03 Hamiltonian Cycles, Dirac's Theorem, Complexity Theory, Traveling Salesman

Lecture from: 25.02.2025 | Video: Homelab | Rui Zhangs Notes

Review: Cycles and Circuits

Last time, we discussed:

Eulerian Tours (Eulerian Circuits): Closed walks that traverse every edge of a graph exactly once.
Hamiltonian Cycles: Cycles that visit every vertex of a graph exactly once (and return to the starting vertex).

We established a necessary and sufficient condition for the existence of an Eulerian tour: a connected graph has an Eulerian tour if and only if every vertex has an even degree. We also briefly touched on Hierholzer’s algorithm for constructing an Eulerian tour.
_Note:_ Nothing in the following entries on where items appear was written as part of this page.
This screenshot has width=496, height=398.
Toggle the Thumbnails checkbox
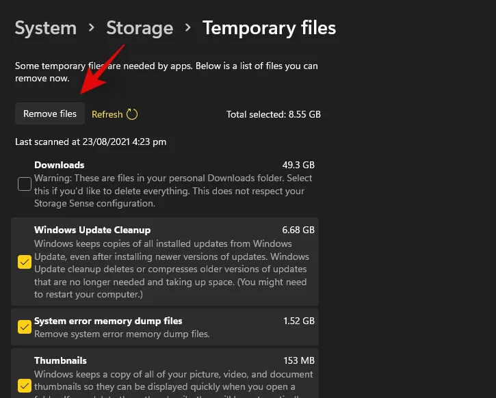coord(25,386)
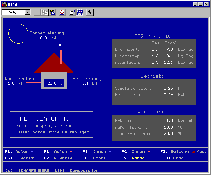The image size is (211, 175).
Task: Click F2 Außen increase label
Action: pos(58,152)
For Hamiltonian cycles, we examined examples like the Icosahedral graph, grid graphs, and n-dimensional hypercubes (in the context of Gray codes). However, we did not discuss an efficient algorithm for finding Hamiltonian cycles in general graphs, because, in general, no such efficient algorithm is known.

Hamiltonian Cycles

While there’s no known efficient algorithm to find Hamiltonian cycles in all graphs, there are some sufficient conditions that guarantee their existence. One important result is Dirac’s Theorem:

Dirac’s Theorem (1952): If $G = (V, E)$ is a graph with $∣ V ∣ = n \geq 3$ vertices, and the minimum degree of any vertex, denoted by $δ (G)$ , satisfies $δ (G) \geq \frac{n}{2}$ , then $G$ has a Hamiltonian cycle.

Important Note: Dirac’s Theorem provides a sufficient condition, but it is not a necessary condition. A graph may have a Hamiltonian cycle even if it does not satisfy the condition $δ (G) \geq \frac{n}{2}$ .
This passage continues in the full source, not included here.